## Work to complete
Any pictures should be dropped; everything else in the records is to be returned exactly.

- - - -

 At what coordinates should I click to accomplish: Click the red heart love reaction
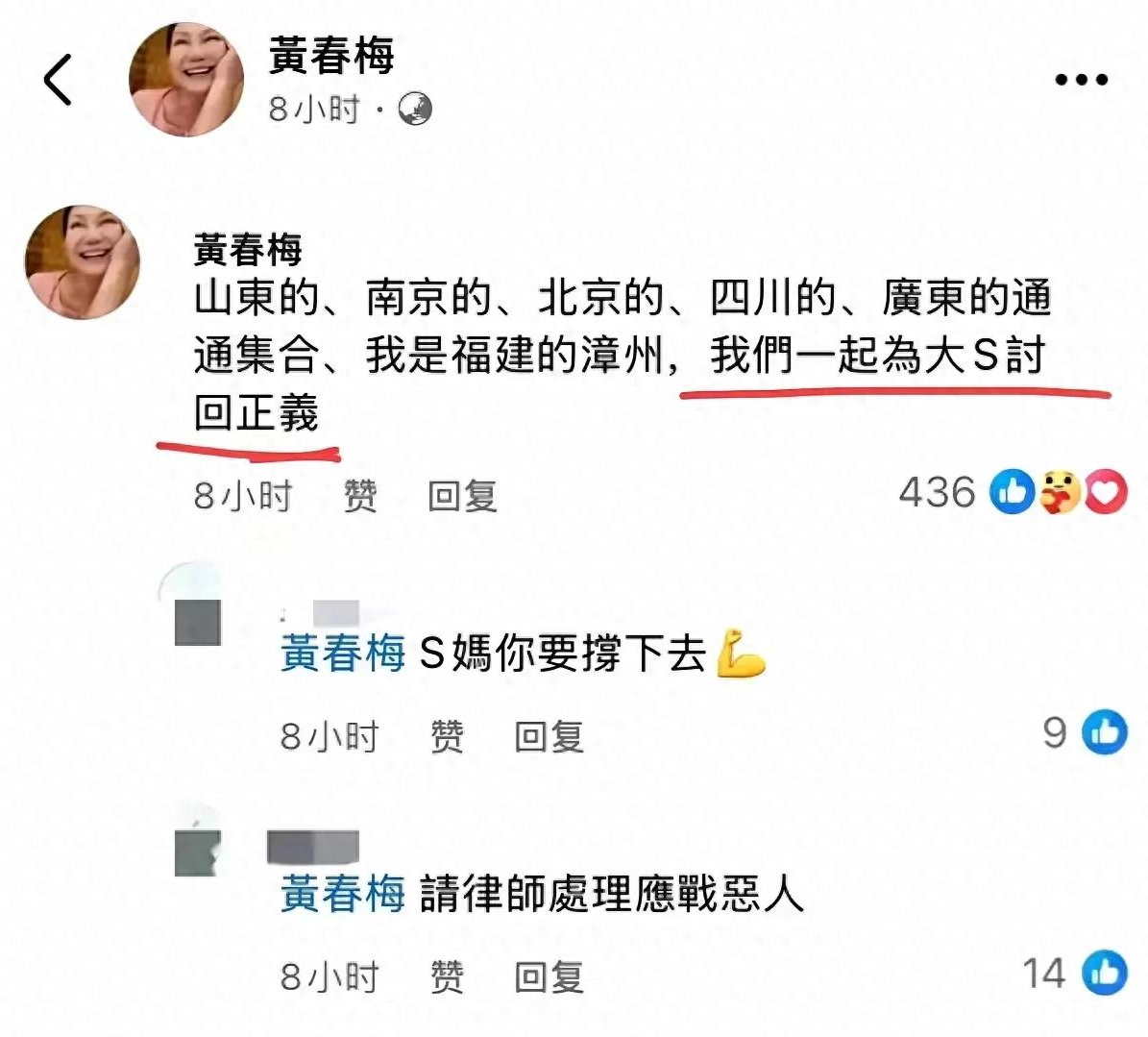coord(1106,491)
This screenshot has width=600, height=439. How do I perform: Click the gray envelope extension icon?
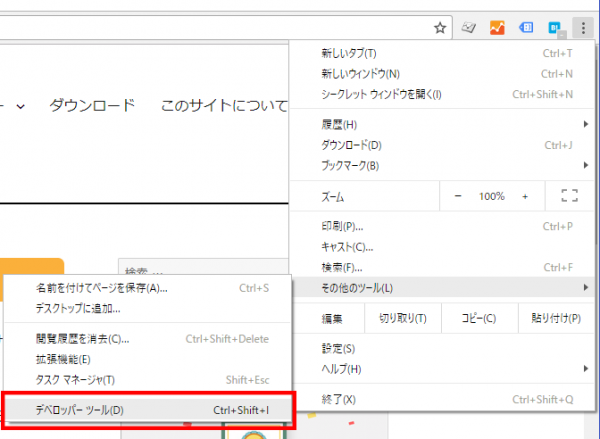coord(469,28)

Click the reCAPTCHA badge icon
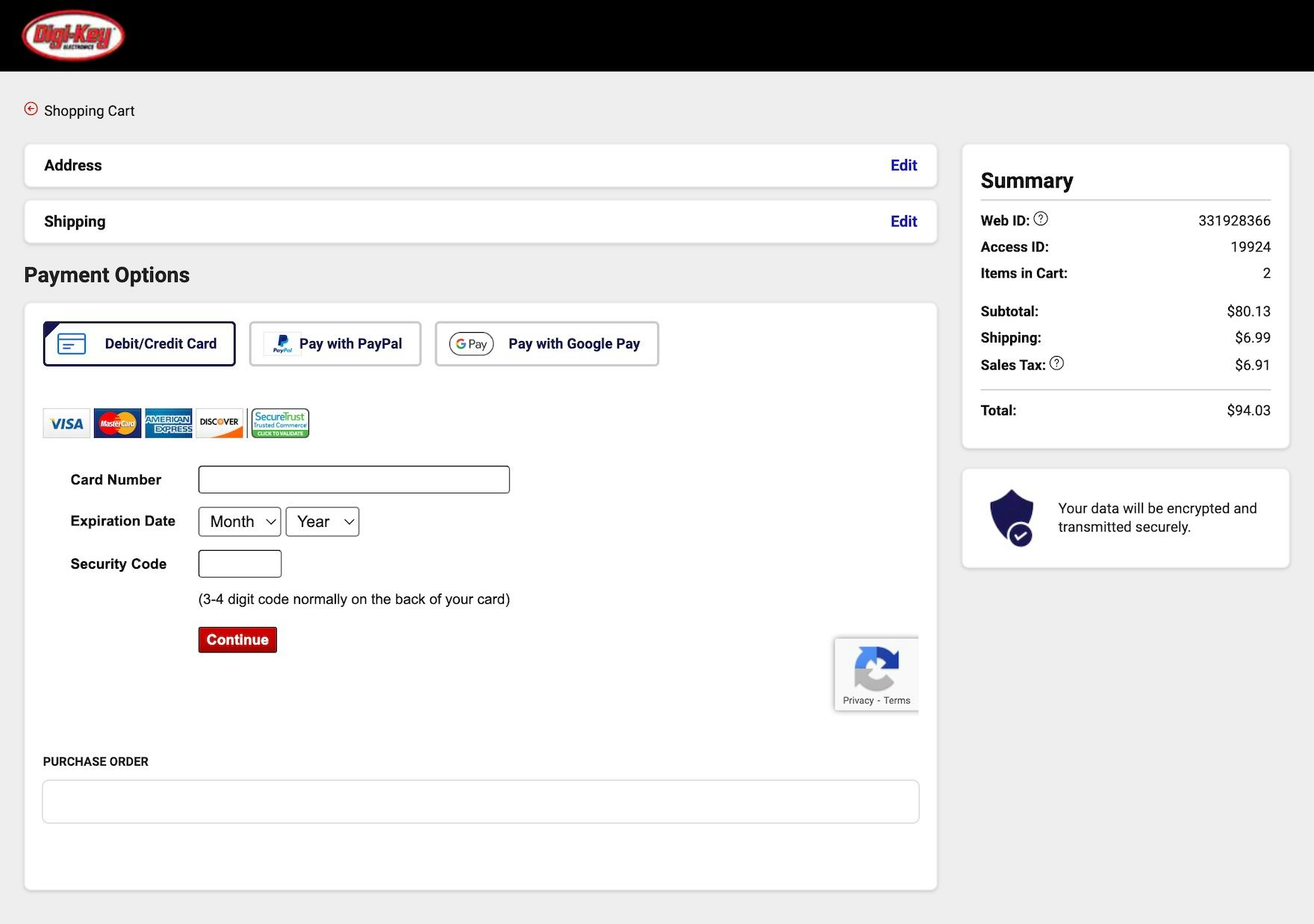876,668
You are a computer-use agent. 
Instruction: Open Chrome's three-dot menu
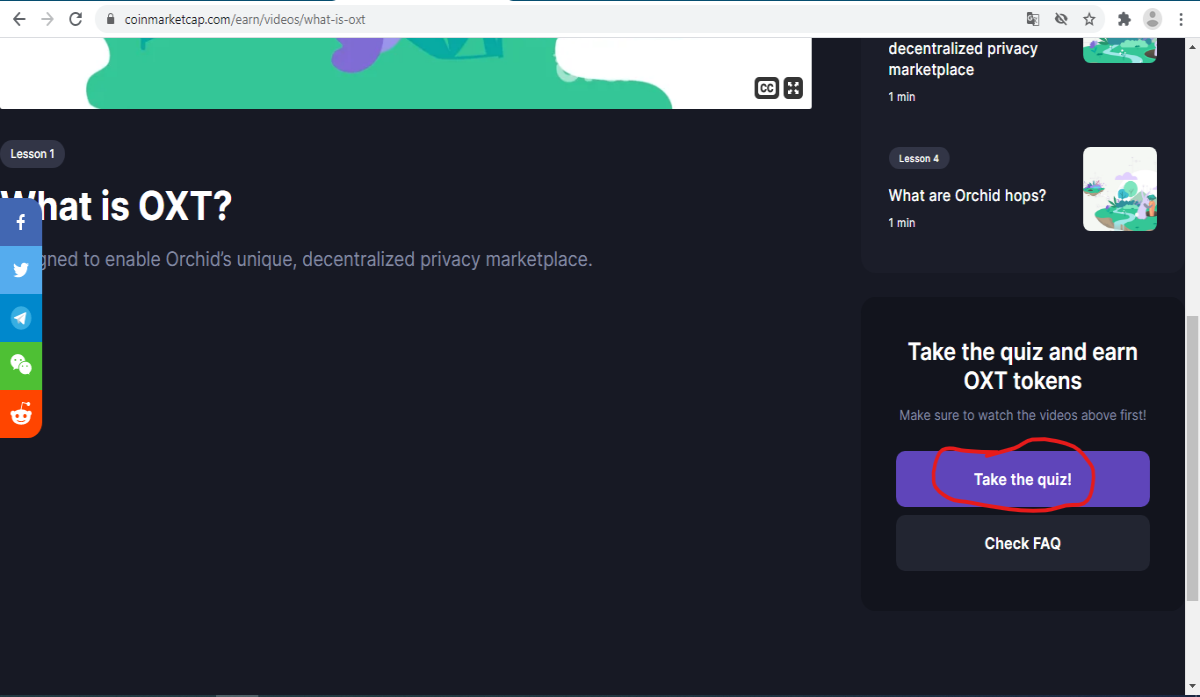point(1181,19)
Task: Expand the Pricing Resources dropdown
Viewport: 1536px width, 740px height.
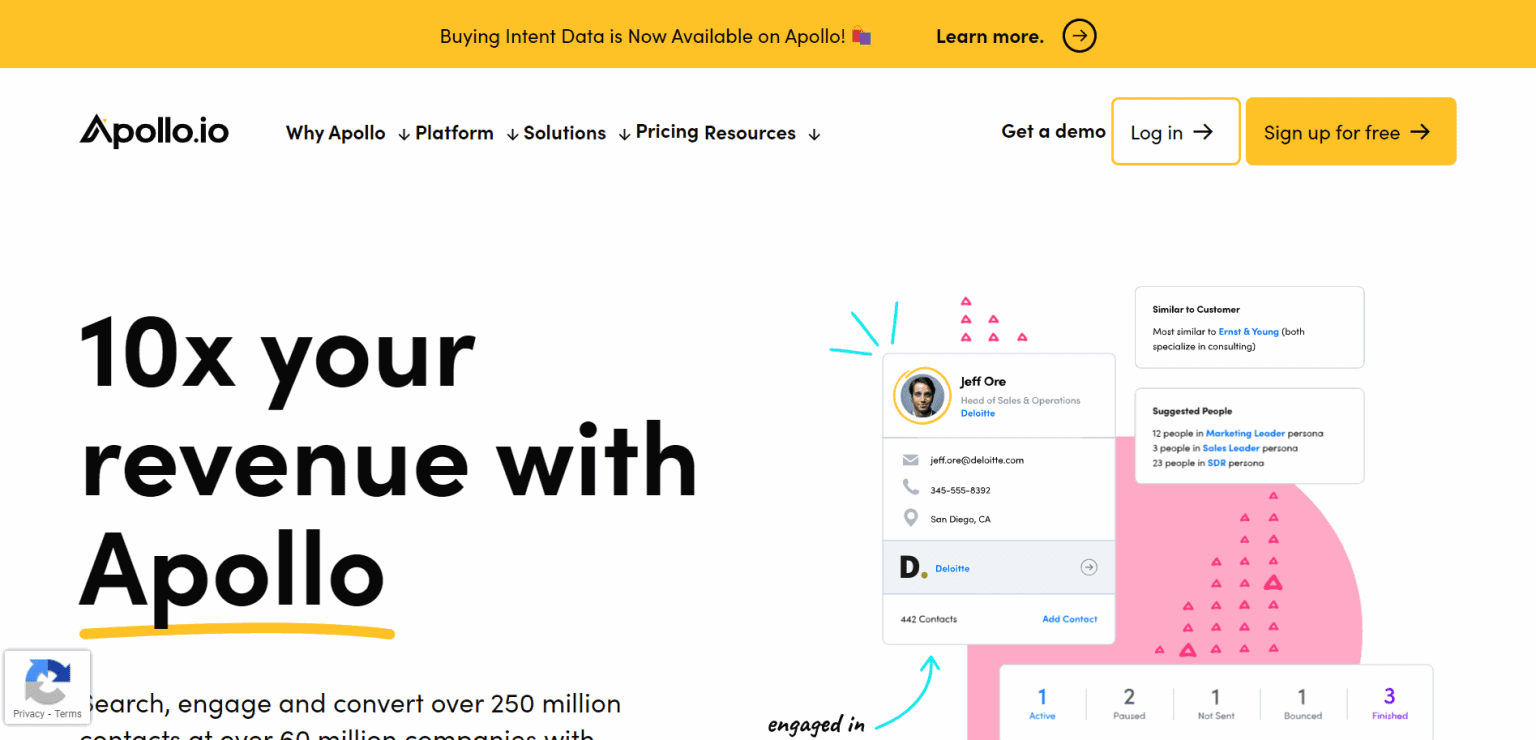Action: [716, 132]
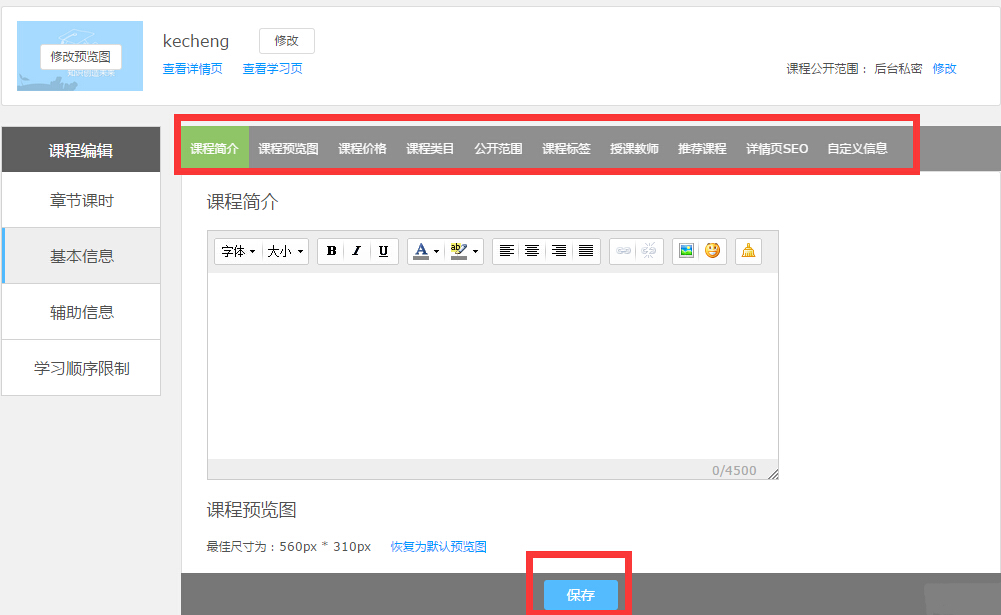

- - - -

## Answer space
 At what coordinates should I click to accomplish: Click the red heart love reaction
coord(1106,491)
This screenshot has width=600, height=439. How do I perform: Click the gray envelope extension icon?
coord(469,28)

Click the reCAPTCHA badge icon
876,668
You are a computer-use agent. 
Instruction: Open Chrome's three-dot menu
point(1181,19)
Task: Expand the Pricing Resources dropdown
Viewport: 1536px width, 740px height.
Action: [716, 132]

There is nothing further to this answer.